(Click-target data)
• • • •

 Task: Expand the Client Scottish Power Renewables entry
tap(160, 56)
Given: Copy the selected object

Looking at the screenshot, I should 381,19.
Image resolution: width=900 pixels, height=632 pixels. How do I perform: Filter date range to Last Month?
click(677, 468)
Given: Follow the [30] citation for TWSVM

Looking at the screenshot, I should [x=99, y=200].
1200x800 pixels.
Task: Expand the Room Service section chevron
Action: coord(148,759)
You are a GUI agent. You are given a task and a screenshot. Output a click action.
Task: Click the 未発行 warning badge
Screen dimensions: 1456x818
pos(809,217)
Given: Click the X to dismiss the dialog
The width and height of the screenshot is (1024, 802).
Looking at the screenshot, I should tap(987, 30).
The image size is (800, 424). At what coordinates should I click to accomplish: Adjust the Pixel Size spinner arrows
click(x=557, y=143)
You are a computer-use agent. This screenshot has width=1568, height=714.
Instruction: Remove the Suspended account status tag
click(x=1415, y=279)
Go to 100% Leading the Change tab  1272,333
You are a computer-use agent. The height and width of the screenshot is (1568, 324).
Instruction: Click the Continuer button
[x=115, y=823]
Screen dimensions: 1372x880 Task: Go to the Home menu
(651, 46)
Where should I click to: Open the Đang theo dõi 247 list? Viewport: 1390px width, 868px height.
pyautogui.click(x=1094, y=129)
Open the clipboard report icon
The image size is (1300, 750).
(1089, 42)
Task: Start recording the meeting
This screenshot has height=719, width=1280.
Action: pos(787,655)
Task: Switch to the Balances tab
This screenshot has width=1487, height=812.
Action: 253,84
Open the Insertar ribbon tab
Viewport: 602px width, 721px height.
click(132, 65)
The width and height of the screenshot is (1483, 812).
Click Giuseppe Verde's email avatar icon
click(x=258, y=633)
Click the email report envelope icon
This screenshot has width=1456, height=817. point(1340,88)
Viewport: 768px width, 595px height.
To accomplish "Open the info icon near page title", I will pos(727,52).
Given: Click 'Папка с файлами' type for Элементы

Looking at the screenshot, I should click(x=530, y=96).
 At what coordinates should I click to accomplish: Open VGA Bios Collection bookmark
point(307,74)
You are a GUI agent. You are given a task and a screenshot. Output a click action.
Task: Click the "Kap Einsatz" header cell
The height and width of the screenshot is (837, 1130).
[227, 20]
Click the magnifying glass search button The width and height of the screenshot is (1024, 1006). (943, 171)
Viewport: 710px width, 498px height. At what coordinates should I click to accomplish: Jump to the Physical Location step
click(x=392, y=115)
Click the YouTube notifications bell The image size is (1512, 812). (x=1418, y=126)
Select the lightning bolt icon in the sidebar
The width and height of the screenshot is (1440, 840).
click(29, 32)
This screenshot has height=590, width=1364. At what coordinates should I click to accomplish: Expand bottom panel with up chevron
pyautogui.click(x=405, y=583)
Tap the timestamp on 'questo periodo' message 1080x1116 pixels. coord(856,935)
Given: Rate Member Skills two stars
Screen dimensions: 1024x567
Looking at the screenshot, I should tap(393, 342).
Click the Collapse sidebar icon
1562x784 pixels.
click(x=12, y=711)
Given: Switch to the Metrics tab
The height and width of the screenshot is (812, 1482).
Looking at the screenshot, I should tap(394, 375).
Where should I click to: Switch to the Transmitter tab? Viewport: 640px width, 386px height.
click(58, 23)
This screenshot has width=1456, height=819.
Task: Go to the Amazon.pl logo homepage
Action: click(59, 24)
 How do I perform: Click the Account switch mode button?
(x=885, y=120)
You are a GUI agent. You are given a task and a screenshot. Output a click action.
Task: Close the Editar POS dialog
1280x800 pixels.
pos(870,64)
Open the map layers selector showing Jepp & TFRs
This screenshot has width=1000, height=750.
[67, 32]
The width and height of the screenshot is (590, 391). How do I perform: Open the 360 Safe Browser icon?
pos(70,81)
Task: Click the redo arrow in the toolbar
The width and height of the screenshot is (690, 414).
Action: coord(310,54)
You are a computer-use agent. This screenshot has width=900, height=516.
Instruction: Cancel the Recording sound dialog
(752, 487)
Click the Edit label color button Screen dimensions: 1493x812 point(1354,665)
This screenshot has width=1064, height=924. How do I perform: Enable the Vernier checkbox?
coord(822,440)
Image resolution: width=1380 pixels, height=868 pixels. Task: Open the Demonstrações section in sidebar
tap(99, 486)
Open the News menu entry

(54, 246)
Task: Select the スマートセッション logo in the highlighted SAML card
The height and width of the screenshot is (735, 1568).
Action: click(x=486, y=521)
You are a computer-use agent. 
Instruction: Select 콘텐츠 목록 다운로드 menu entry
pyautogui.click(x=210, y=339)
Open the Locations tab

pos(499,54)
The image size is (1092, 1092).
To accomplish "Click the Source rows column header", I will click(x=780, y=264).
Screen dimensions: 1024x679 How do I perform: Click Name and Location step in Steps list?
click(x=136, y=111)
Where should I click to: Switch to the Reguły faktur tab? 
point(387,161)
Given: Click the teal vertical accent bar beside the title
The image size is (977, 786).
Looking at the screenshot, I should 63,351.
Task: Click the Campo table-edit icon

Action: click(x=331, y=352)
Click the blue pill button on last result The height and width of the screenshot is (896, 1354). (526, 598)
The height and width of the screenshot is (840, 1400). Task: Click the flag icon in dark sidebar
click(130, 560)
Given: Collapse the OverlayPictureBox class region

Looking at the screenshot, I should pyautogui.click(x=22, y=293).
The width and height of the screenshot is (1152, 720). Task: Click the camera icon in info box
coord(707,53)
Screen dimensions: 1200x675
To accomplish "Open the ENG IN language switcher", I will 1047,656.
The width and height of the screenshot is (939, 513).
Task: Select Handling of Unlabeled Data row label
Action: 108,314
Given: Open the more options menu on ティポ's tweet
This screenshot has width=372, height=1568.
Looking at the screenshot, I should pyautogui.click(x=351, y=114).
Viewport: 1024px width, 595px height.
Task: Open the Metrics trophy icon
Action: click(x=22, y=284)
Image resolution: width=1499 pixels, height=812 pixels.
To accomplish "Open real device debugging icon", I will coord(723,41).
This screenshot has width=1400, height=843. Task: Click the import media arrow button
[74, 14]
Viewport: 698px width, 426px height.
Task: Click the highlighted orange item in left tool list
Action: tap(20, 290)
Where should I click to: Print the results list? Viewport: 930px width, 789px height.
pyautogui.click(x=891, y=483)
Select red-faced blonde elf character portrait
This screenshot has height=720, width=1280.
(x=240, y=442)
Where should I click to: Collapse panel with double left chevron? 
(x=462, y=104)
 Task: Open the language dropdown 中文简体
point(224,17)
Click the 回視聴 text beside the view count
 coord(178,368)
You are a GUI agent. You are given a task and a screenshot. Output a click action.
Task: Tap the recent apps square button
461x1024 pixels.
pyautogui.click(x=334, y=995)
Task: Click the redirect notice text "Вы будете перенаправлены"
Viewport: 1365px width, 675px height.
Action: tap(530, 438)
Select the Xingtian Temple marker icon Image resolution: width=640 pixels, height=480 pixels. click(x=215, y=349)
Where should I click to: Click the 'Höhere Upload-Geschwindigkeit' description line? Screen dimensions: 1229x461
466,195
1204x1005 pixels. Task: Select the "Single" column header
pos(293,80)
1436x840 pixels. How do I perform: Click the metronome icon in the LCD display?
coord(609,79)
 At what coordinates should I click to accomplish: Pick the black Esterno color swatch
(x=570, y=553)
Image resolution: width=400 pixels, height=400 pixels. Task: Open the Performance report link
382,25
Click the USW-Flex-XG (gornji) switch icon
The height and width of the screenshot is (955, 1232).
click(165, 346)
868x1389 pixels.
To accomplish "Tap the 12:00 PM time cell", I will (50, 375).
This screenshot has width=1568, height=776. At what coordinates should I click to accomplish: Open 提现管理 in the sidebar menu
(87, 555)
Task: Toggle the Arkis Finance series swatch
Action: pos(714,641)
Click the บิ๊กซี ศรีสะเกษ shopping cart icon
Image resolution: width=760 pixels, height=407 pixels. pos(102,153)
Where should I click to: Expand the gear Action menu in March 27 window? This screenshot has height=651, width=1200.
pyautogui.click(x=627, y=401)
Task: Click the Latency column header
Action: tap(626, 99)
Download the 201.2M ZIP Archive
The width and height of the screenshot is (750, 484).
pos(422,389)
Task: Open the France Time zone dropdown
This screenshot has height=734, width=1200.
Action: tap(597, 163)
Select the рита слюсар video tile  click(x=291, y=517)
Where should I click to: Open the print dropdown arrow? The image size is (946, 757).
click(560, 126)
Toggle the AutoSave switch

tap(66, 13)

• • • •

§ Given instruction: List each line in the entries above that contains the word "Expand".

§ Expected answer:
 Task: Expand the Client Scottish Power Renewables entry
Task: Expand the Room Service section chevron
This screenshot has height=590, width=1364. At what coordinates should I click to accomplish: Expand bottom panel with up chevron
Where should I click to: Expand the gear Action menu in March 27 window? This screenshot has height=651, width=1200.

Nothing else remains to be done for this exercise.